Вересов отложил штифт и впервые за день поглядел на Макара серьёзно.
— Вот это, брат, и есть самое любопытное, — заметил он. — Ты суеверия свои брось, а мозгой пораскинь. Семейство испугалось не стекла и не двойной засветки. Семейство испугалось лица. Стало быть, лицо это им знакомо. Стало быть, у Полуяновых, при всей их первой гильдии, водится какая-то женщина в чёрном, о которой они всем домом молчат и за молчание платят не торгуясь. — Он взял лупу и снова склонился над отпечатком. — И вот эту-то женщину, Макар, я намерен разыскать. Не потому, что мне больше всех надо. А потому, что фотограф, у которого на снимке завелась лишняя фигура, обязан знать её в лицо. Иначе какой он фотограф?
— А ежели она… ну… — Макар запнулся и перекрестился. — Ежели она и впрямь того?
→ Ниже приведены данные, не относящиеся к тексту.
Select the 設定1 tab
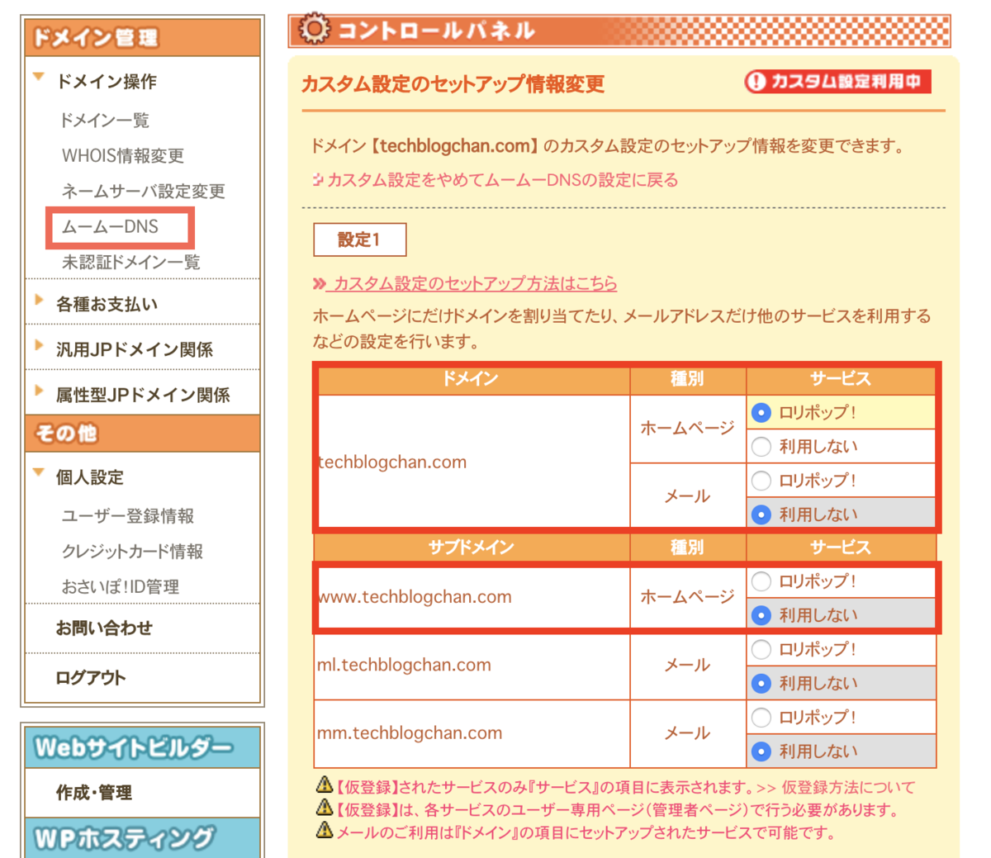991x858 pixels. [359, 239]
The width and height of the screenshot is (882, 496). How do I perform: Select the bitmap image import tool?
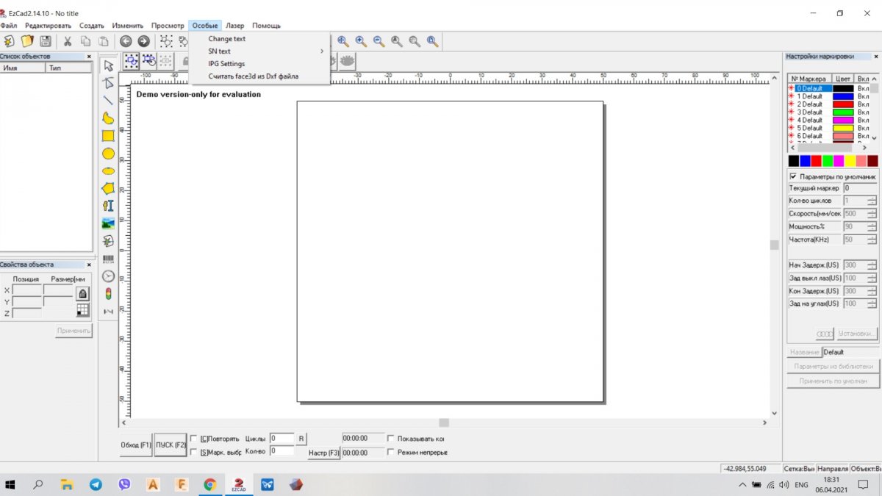(108, 223)
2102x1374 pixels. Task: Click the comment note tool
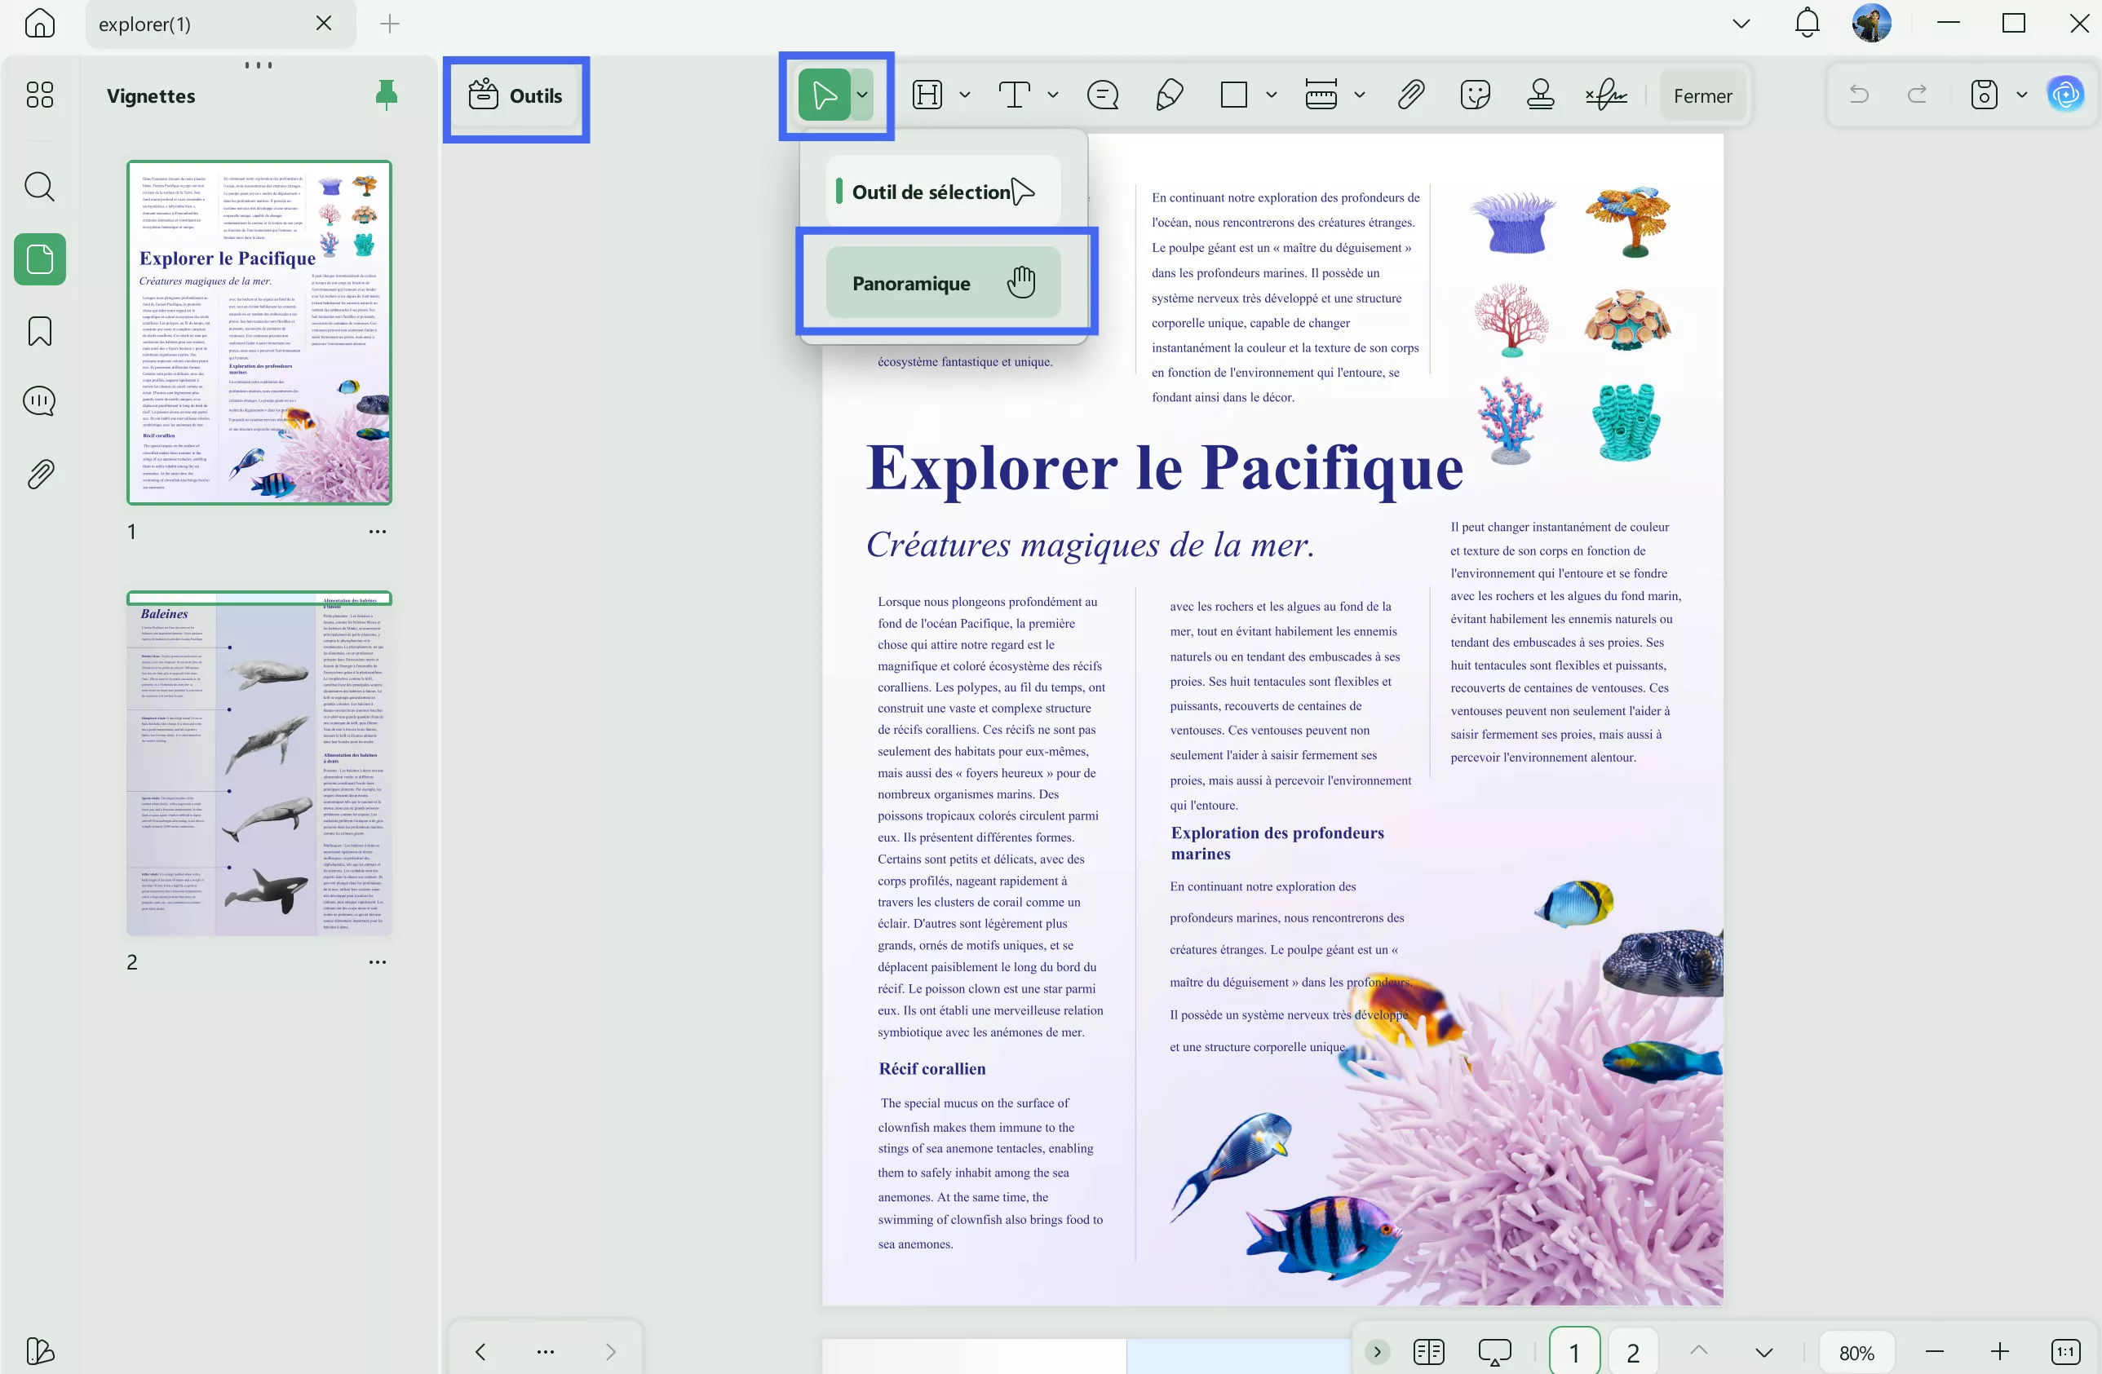pyautogui.click(x=1102, y=94)
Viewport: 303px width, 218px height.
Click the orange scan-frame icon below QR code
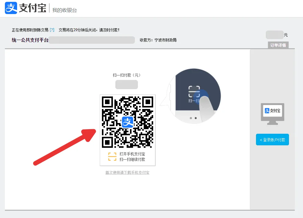(x=112, y=157)
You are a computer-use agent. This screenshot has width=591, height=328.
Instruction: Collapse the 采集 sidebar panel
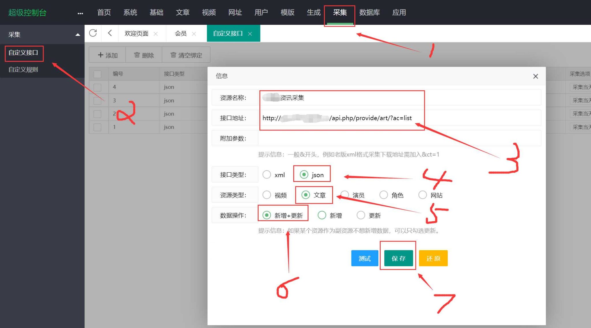coord(77,34)
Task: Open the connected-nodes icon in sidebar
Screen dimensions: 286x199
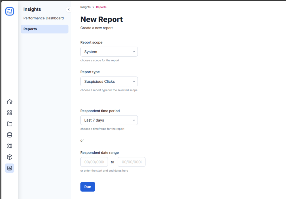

— Тогда, — усмехнулся Вересов, — я сниму её ещё раз, при полном свете, и посмотрю, как она будет позировать. Покойники, Макар, не умеют мигать. А ежели мигает — значит, живая, и значит, у неё есть адрес, имя и, очень может быть, своя правда, которую она принесла ко мне в павильон, как приносят вещь на хранение. — Он помолчал. — А впрочем, хватит. Иди-ка лучше заряди кассеты, все до единой. И на сей раз пометь. Пометь, Макар, каждую. Потому что вторая такая «покойница» мне уже будет стоить не полтораста рублей, а доброго имени.
Макар ушёл в тёмную комнату, бормоча под нос что-то среднее между молитвой и арифметикой, а Вересов остался у окна и долго смотрел, как по мостовой, подняв воротники, спешат редкие прохожие. День был серый, без дождя, и в этом сером свете город казался проявленным наполовину — как снимок, который вынули из раствора слишком рано и не успели закрепить.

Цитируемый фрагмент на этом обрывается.